According to a recent study by the University of Liverpool, a relationship between handedness and mathematical skills exists.
Previous studies have claimed that individuals who are left-handed are more skilled in mathematics than their right-handed counterparts. Now, these latest findings suggest that a correlation between the two does in fact exist, but it’s much more complex than experts had previously thought.
Psychologists from the University of Liverpool and The University of Milan conducted a study involving more than 2,000 students between the ages of 6 and 17 years of age. The students were asked to complete numerous mathematical tasks, which included some problem solving and simple arithmetic.
The student’s handedness was then assessed by the Edinburgh Handedness Inventory — a test measuring the extent to which a person is right or left handed. Once the team of researchers knew the handedness of the students, they analyzed the results in relation to how each student performed in the mathematical tasks.

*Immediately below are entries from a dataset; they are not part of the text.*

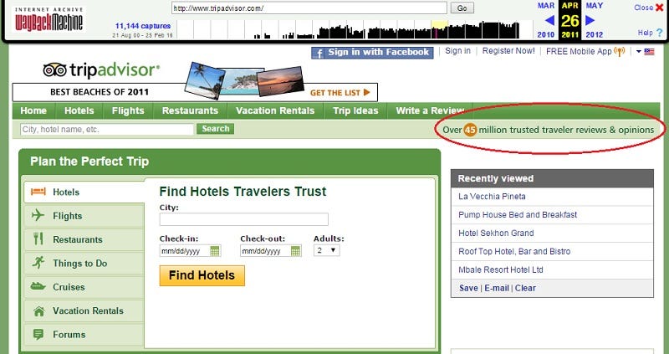Go to next capture month arrow
669x354 pixels.
(590, 20)
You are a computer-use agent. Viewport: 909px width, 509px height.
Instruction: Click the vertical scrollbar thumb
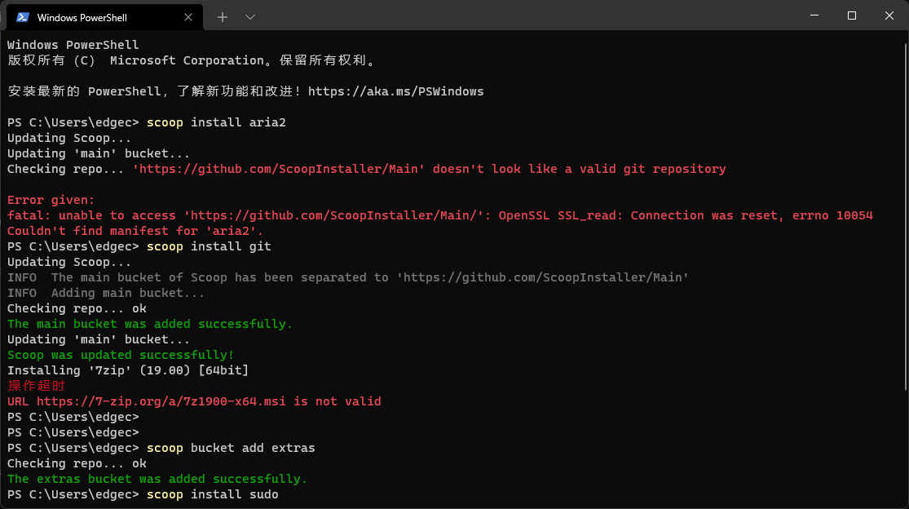905,216
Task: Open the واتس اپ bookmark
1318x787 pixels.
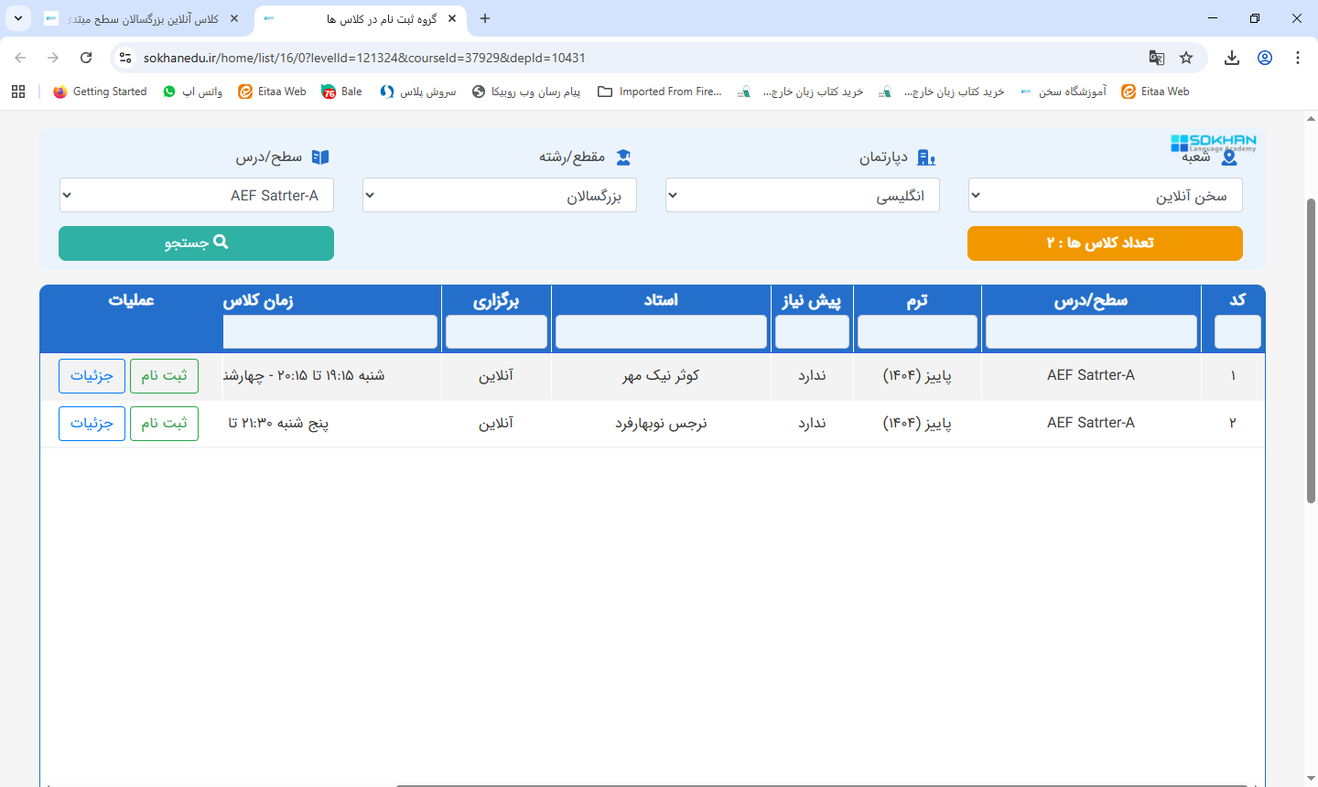Action: coord(192,91)
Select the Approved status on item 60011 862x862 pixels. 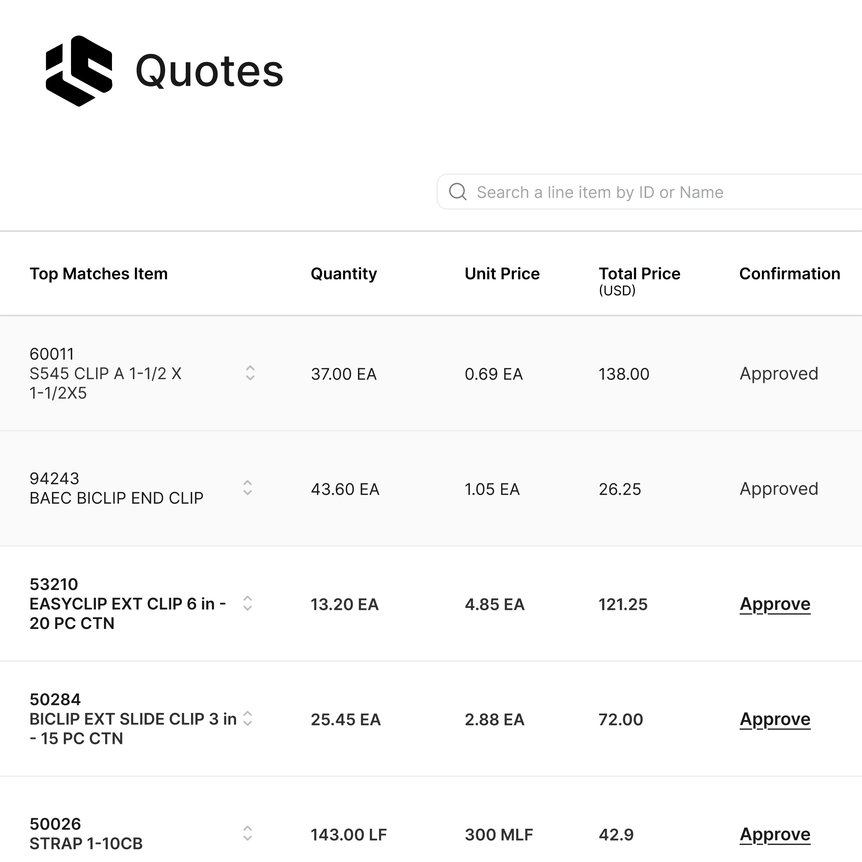(779, 374)
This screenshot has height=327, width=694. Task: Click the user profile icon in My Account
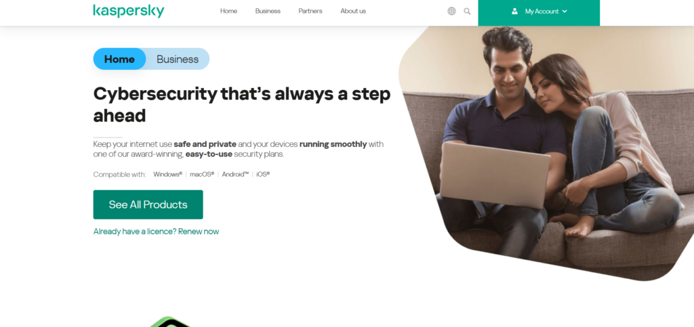click(515, 11)
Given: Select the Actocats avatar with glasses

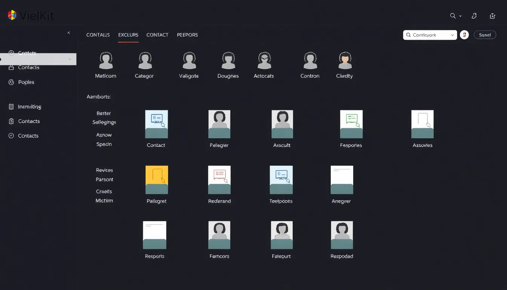Looking at the screenshot, I should (x=264, y=61).
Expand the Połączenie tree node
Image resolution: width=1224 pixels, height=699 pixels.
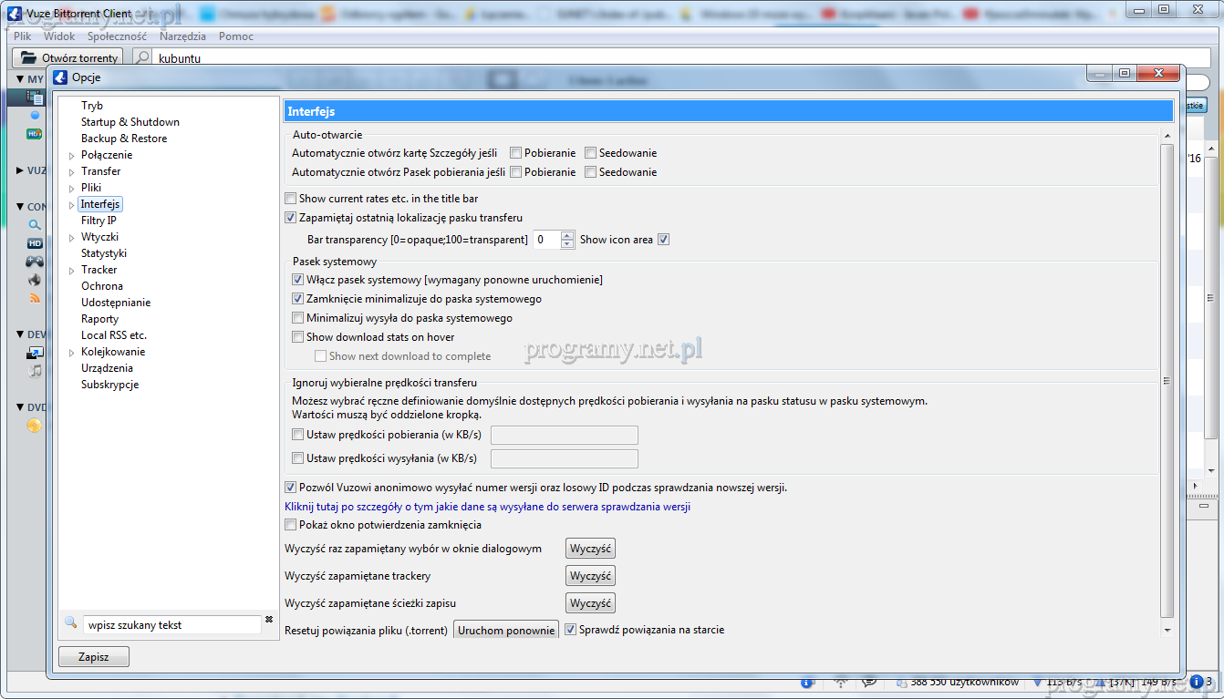[72, 156]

Liverpool psychologist, Giovanni Sala, who conducted the study, stated in the media release,“This study found there is a moderate, yet significant, correlation between handedness and mathematical skill. Moreover, the amount of variance in the maths scores explained by handedness was about 5-10%, a surprisingly high percentage for a variable like handedness.”

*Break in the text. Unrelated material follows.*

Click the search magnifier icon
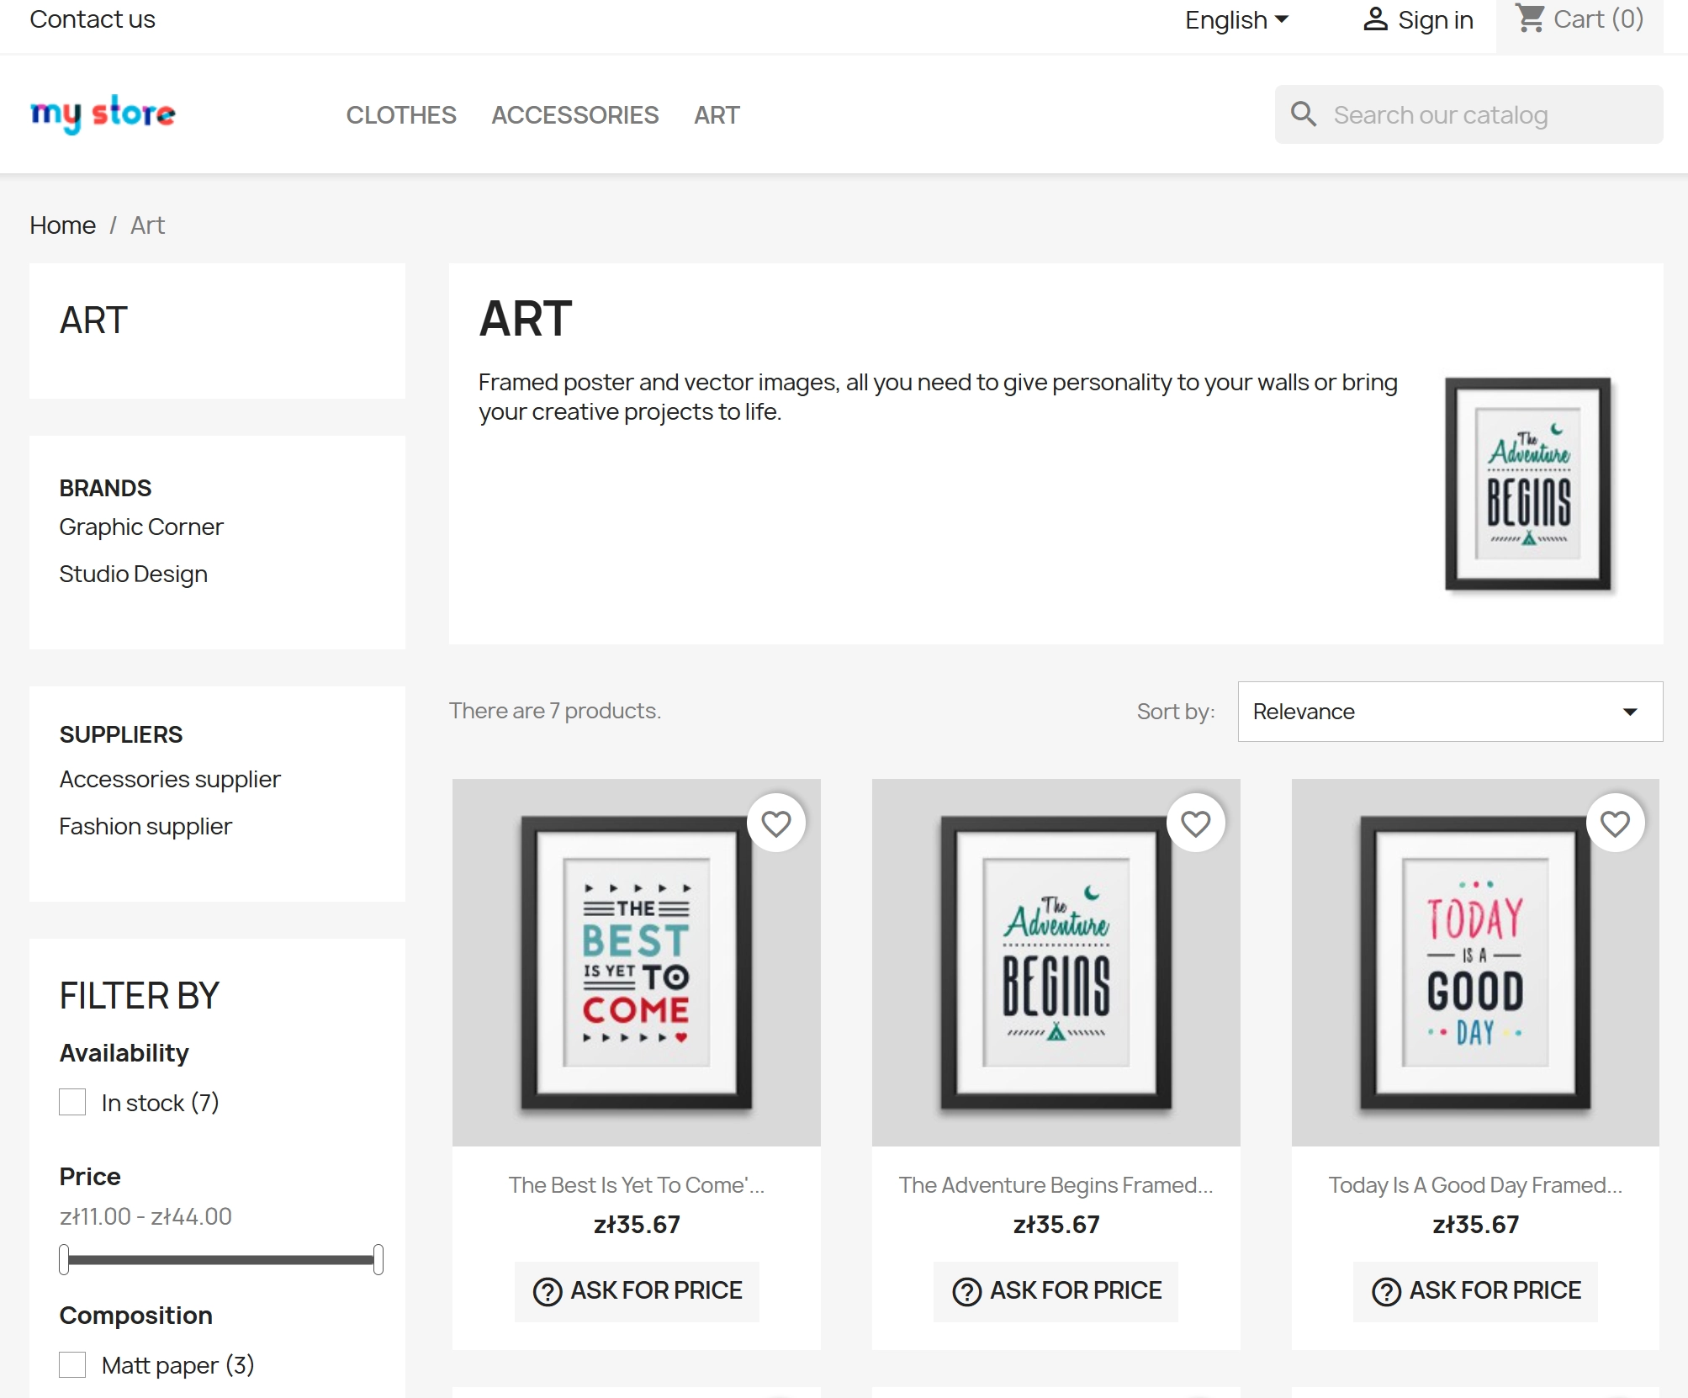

“We also found that the degree of handedness and mathematical skills were influenced by age, type of mathematical task and gender. For example, the most lateralized children — that means those who were very one-sided either very left- or very right-handed — tended to underperform compared to the rest of the sample. However, this effect disappeared in male left-handed adolescents, who performed much better than their peers,” Sala continued.
According to the researchers, the results are only indicative of a link between handedness and mathematical skills. Future studies will have to assess how handedness influences an individual’s mathematical skills, as this was not addressed in the current study.
The findings were presented at the British Psychological Society 2016 annual conference held in Nottingham in April.